Paul expounds this – in the second paragraph: For the promise that he

would inherit the world did not come to Abraham or to his descendants

through the law (which did not exist at that time) but through the

righteousness of faith. If it is the adherents of the law who are to be the

heirs, faith is null and the promise is void. For the law brings wrath; but

where there is no law, neither is there violation.


In his commentary on this week’s readings Tom Wright provides this

insight: The promise to Abraham stands outside of the law, ’opening the

wider world, before the patriarch, long before the giving of the law.’

Paul’s mind leaps over the intervening scheme of the Torah, holy land,

ethnic restrictions. Seeing instead, the glittering promise in the early

dawn of Israel’s ancestry.’


For the law brings wrath; but where there is no law, neither is there

violation. It is almost as if the consequence, if not the purpose, of the

law is to blame people, to make them feel guilty. Of course there are

parts of the church that believes in the wrath of God and the vengeance

of God as part of their theology.


I heard a sermon by a well-known preacher, a Bishop in Wales, with this

true story about some missionaries in Victorian times. They had

travelled halfway across the world to proclaim the gospel and got to an

island inhabited by its original tribe – aborigines, if you like. These

people had never worn any clothes, and were completely naked, and

unlike Adam and Eve after they ate the forbidden fruit, totally without any

shame or embarrassment about their nakedness. The missionaries

were most frustrated because they could not make the islanders feel any

guilt about going about naked. Indeed they were given clothes, but they

had no idea what to do with them.


The frustration of the missionaries in evangelisation was this: if you don’t

feel that you have sinned, how can you feel sorry and repent? If you

don’t turn from sin and repent, how can you be baptised, how can you

have salvation? The point of this story is that we often try to tie God

down, limit him, with our cultural norms - which is just wrong.

Incidentally, those of us who know a little about colonisation by

Europeans, will remember how many traditions and habits of people

were deemed to be uncivilised and un-Christian by the colonising

government and by the church that often came with them.


We also get here an inkling about how the laws of the Torah may have

come about, meeting the needs and cultural requirements of that

particular time. So what is wrong about The Law? Nothing! They are

good rules to live by - meant for a particular time and place; fine, as long

as it does not prevent people from accessing God’s love, and salvation

through faith in Jesus Christ.


One thing we should again remind ourselves is that when Paul and John

and James and other writers of the New Testament talk about the Law,

they are not talking about the summary of the law given by Jesus to love

God with whole heartedly and to love your neighbour, nor even the Ten

Commandments.


There is more you can explore about law, but for now we simply note that

Paul time and again told his audience that law brings wrath; and along

with that, an image of a vengeful God, full of wrath.

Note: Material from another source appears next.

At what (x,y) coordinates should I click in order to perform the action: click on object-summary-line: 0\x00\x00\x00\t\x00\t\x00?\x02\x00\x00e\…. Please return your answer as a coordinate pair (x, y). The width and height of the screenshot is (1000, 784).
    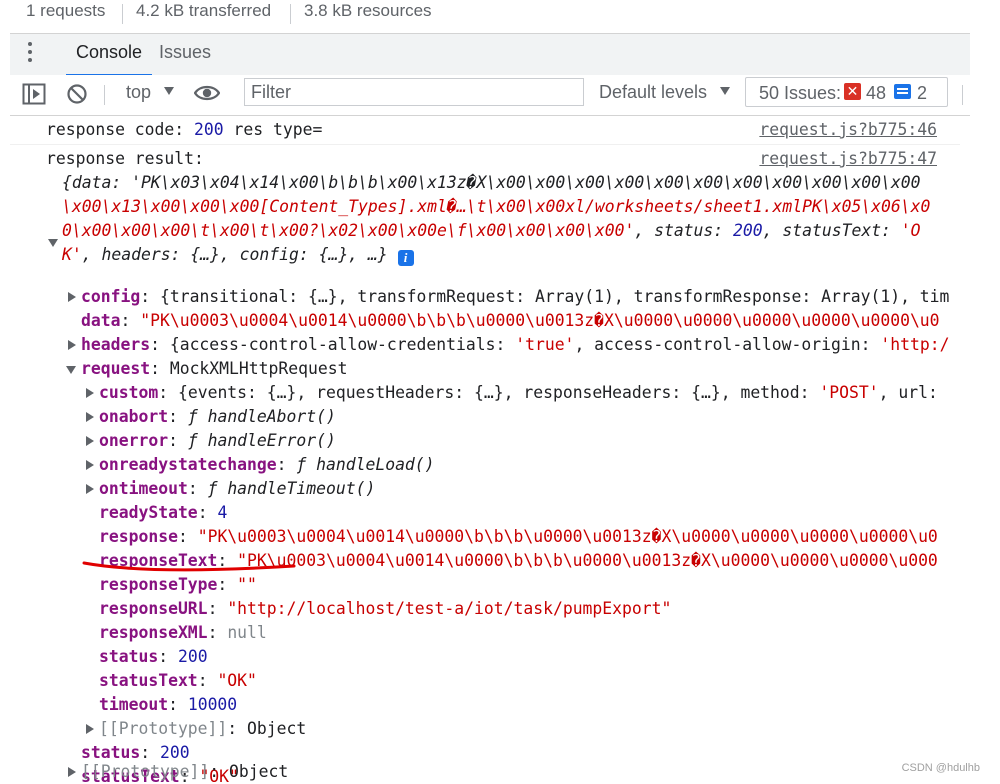
    Looking at the image, I should click on (492, 231).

In this passage, and in many other passages in his letters to early

churches in the Roman Empire, Paul’s argument is this emphasis; that it

is not the law that brings salvation, but faith in Jesus Christ. God is a

God of mercy, a forgiving God, that is what we need to cling on to.

Today’s Gospel ends with this: And just as Moses lifted up the serpent in

the wilderness, so must the Son of Man be lifted up, that whoever

believes in him may have eternal life.


For God so loved the world that he gave his only Son, so that everyone

who believes in him may not perish but may have eternal life.

Indeed, God did not send the Son into the world to condemn the world,

but in order that the world might be saved through him.